Instruction
Copy out the rows below word for word, beginning at the line that contains "This screenshot has height=270, width=312." and stopping after the line that contains "[911, 1196]".
+ + + +
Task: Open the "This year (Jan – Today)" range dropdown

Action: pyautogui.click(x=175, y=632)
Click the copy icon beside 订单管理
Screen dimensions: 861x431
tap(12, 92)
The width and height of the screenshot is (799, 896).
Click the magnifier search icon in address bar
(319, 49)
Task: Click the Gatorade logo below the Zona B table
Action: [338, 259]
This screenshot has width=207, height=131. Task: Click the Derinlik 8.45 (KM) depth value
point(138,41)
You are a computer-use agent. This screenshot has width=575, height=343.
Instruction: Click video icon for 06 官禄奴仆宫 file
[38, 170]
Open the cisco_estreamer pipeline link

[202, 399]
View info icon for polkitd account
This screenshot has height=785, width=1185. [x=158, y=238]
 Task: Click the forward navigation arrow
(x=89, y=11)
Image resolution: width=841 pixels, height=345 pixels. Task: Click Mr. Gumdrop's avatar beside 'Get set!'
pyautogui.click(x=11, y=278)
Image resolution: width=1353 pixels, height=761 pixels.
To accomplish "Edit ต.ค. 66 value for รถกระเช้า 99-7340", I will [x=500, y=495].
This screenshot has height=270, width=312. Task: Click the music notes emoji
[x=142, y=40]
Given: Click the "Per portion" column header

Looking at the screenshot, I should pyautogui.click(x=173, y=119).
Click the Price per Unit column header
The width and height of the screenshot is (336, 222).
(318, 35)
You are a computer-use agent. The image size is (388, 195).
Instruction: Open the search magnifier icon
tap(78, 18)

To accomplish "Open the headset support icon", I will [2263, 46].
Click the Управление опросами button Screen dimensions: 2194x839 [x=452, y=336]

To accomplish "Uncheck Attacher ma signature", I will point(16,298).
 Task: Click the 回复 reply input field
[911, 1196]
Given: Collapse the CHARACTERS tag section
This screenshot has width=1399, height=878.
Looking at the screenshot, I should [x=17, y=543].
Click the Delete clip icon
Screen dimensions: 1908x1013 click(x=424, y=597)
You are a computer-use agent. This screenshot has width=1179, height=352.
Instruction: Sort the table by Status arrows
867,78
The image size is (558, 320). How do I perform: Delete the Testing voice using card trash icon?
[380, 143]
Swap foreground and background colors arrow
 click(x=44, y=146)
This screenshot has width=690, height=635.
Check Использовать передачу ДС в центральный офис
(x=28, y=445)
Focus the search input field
+ + + +
Response to the task
This screenshot has height=270, width=312. Task: Click the music notes emoji
[x=142, y=40]
Given: Click the "Per portion" column header

Looking at the screenshot, I should pyautogui.click(x=173, y=119).
Click the Price per Unit column header
The width and height of the screenshot is (336, 222).
(318, 35)
You are a computer-use agent. The image size is (388, 195).
Instruction: Open the search magnifier icon
tap(78, 18)

To accomplish "Open the headset support icon", I will [2263, 46].
Click the Управление опросами button Screen dimensions: 2194x839 [x=452, y=336]

To accomplish "Uncheck Attacher ma signature", I will point(16,298).
 Task: Click the 回复 reply input field
[911, 1196]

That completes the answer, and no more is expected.